Тут, наконец, дошло и до Майки. Пустынный суслик обижался на мультики, в которых его лучшим другом назывался хомяк! Девочка рассмеялась: и правда, зачем?
— Зачем из-за таких глупостей волноваться? Мало ли что показывают в мультфильмах?!
— Мне непонятна ваша позиция, — насупился суслик; глазки-пуговички еще больше почернели. — Под угрозой наше доброе имя, а вам глупости. Вас как звать?
— Майка.
— Вот, например, водится где-то там другая такая Майка, которая ведет себя против правил. Трясется там, как осиновый лист, за тридесять центнеров годовых зерен, а по ней считают, что все майки, какие есть на целом свете, на самом деле не майки, а трусы позорные, забывшие свое место. Как бы тебе тогда было?
— Плохо, наверное, — поразмыслив, признала девочка.
— И нам плохо, — глазки-пуговки стали еще черней. — Приманили вы там нашего брата разными благами, а он стал в мультфильмах семейное имя зазря порочить. Разве можно так? Я бы на его месте не позволил себе такую вольность.
— Вы хотите на его место?
— Я? Зюзя Тридцать Второй? — взвизгнул суслик. — За тридесять центнеров годовых зерен? За кого вы меня принимаете? — он обиделся. — Я ж вам не Зюзя Шестнадцатый! У меня другой номер и честь другая! В два раза больше! Шестьдесят и ни единым зерном меньше!
— Не понимаю… — начала девочка.
— Чего непонятного? — перебил ее суслик. — Умная черепаха быстрее глупого зайца, а умный Зюзя Тридцать Второй в два раза умней глупого Зюзи Шестнадцатого.

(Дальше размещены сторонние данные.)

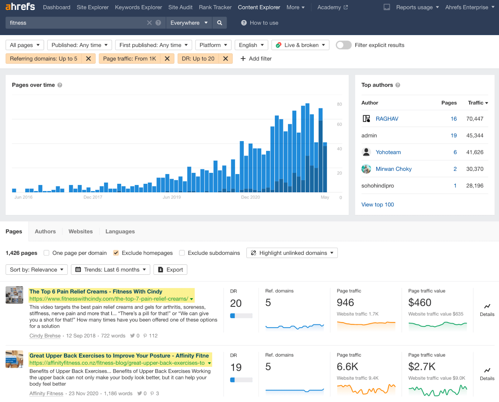Uncheck Exclude homepages
The width and height of the screenshot is (499, 402).
pos(116,253)
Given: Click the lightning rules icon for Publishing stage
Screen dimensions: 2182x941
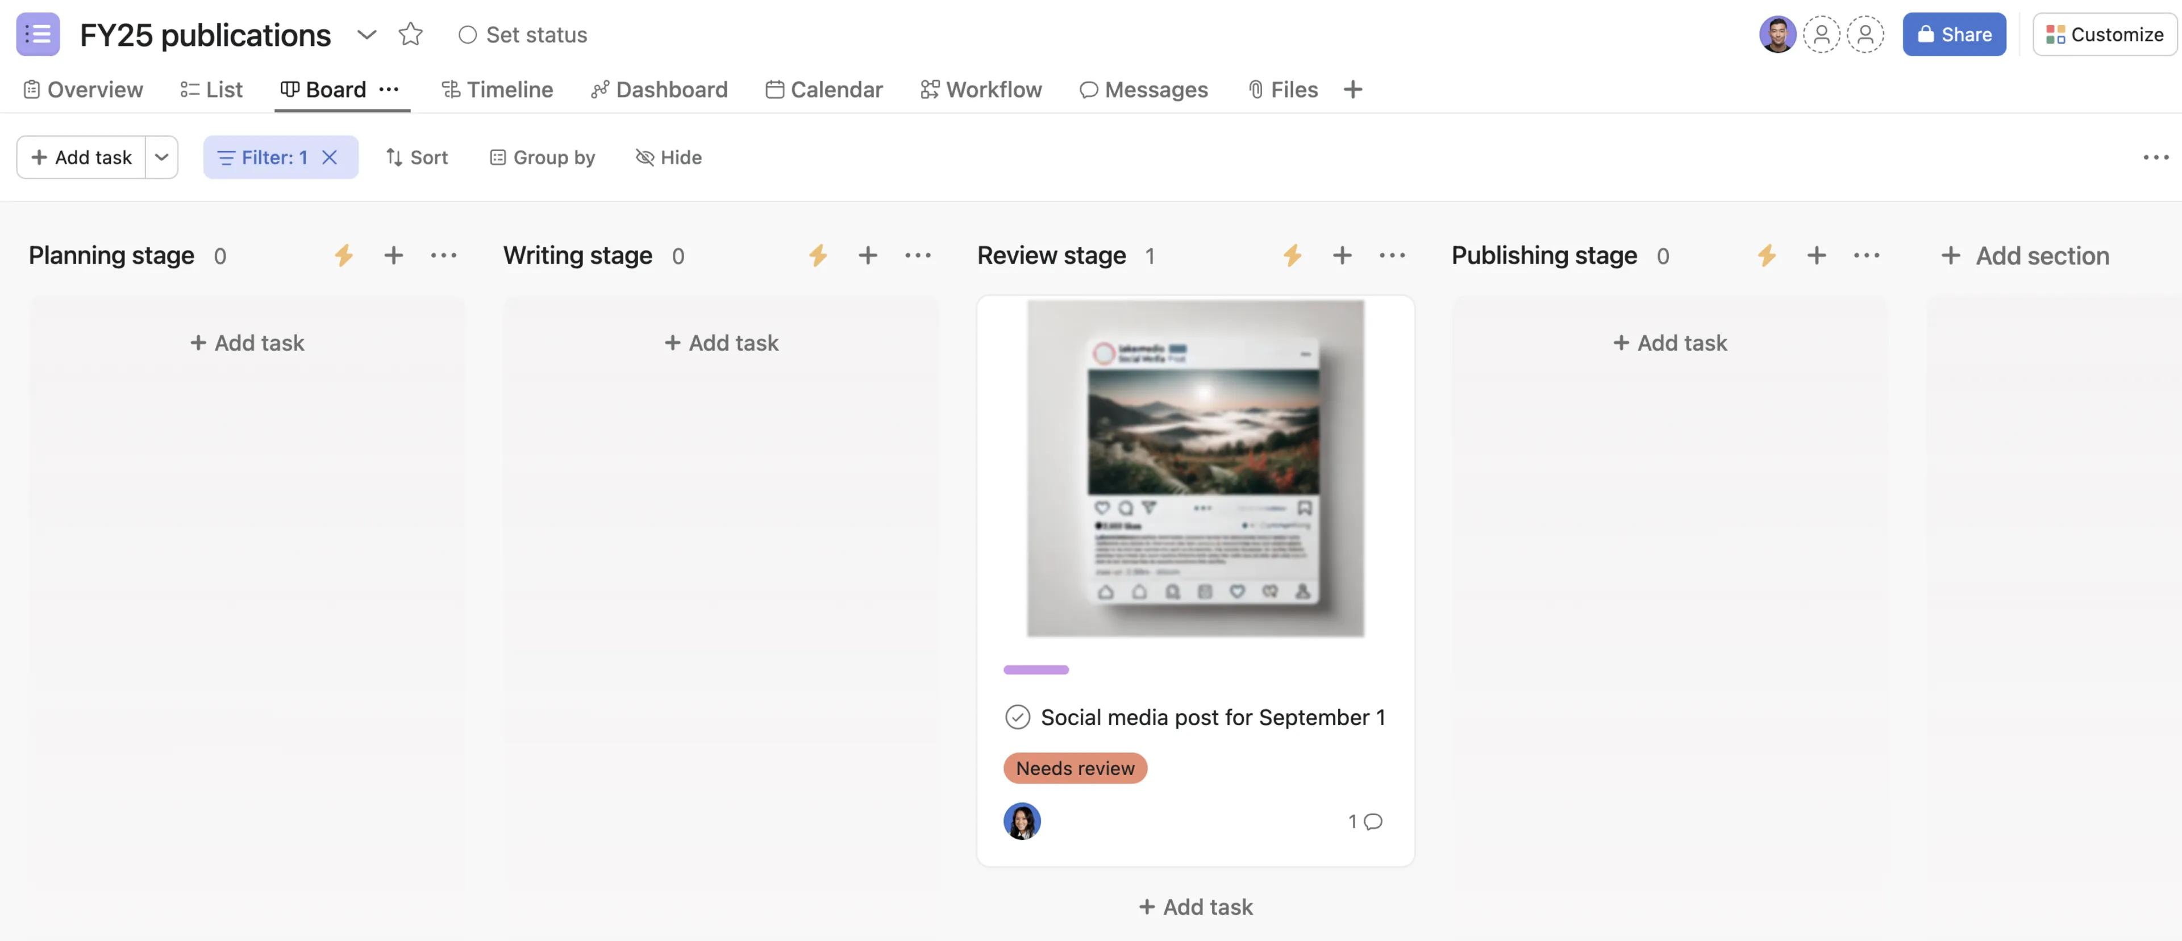Looking at the screenshot, I should coord(1766,256).
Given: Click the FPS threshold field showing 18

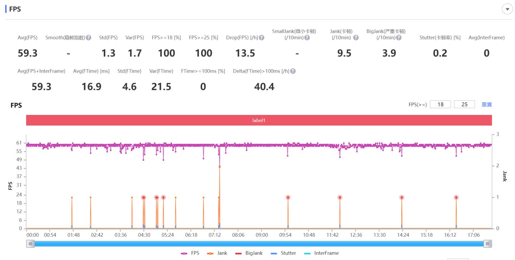Looking at the screenshot, I should [440, 105].
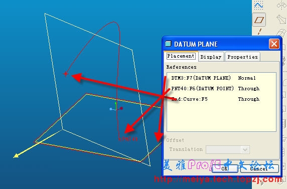Screen dimensions: 287x189
Task: Switch to the Properties tab
Action: pyautogui.click(x=242, y=57)
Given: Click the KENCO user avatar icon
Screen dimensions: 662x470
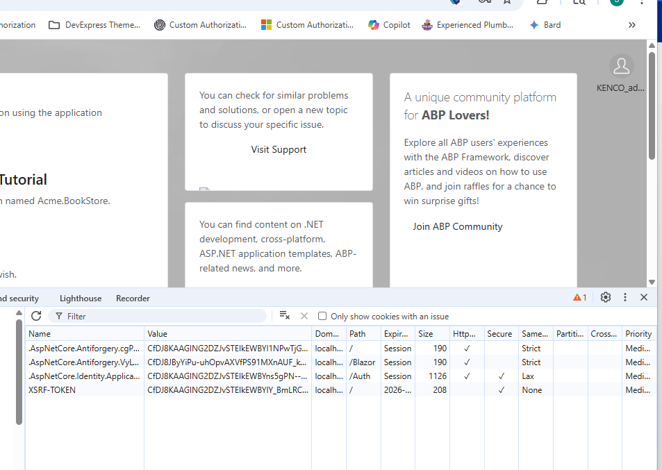Looking at the screenshot, I should point(621,67).
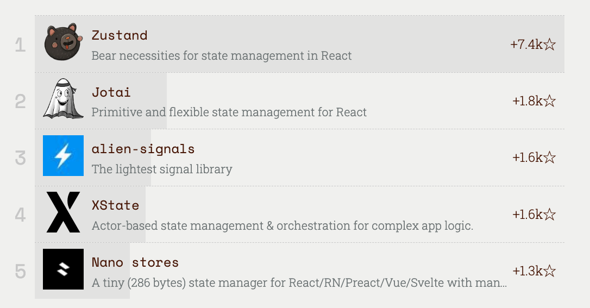Click 'The lightest signal library' description
This screenshot has width=590, height=308.
[x=161, y=169]
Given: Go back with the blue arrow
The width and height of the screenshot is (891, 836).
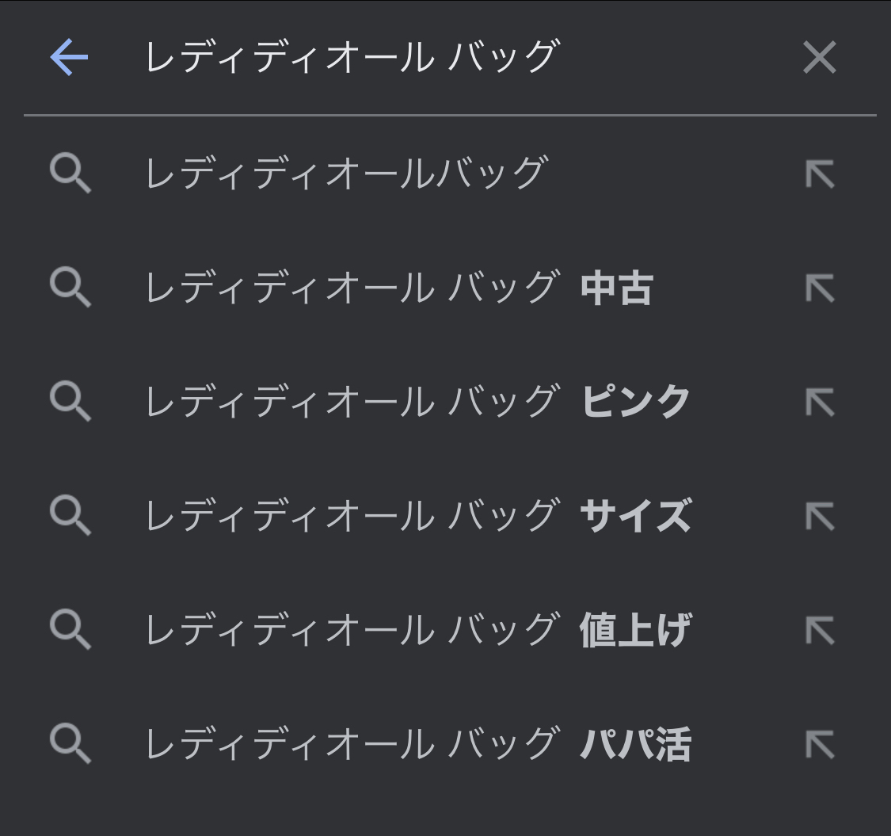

— Не понимаю, чем плох суслик в мультике, — завершила Майка начатую мысль. — Он, конечно, суматошный, но зато хороший и добрый.
— О, да! — присвистнул Зюзя. — Мы в нашем племени все хорошие и добрые. Тут уж не отнять и не прибавить. Я вот, как Зюзя Тридцать Второй, в два раза добрее, чем Зюзя Шестнадцатый. У меня есть широкая душа, какая этим хомякам даже во сне не снилась. Вам куда надо?
— Мне вообще-то все равно, куда идти.
— Тогда лучше, куда глаза глядят. Только имейте ввиду, громадина-майка, скучно переть к тому, что видишь. Лучше прите, куда попало.
— Так я уже… — она пошла дальше.
— Вы какой путь любите? — Зюзя побежал следом. — С приключениями и окольный или короткий и без приключений?
— Прямой с приключениями.
— Одобряю. Мы тоже любим бег по прямой, но с препятствиями. Знаете, громадина, что суслики быстрее хомяков?
— Теперь знаю, — Майка прибавила шагу.
— Мы ловкие, юркие, и умеем возвышаться над действительность. А еще у нас щеки не такие толстые. Можно сказать, что у нас их и нет вовсе, этих щек, одна впалость. Для мультфильмов в самый раз. Вы так не считаете?
— Конечно-конечно, — на липучего суслика Майка уже даже и не глядела.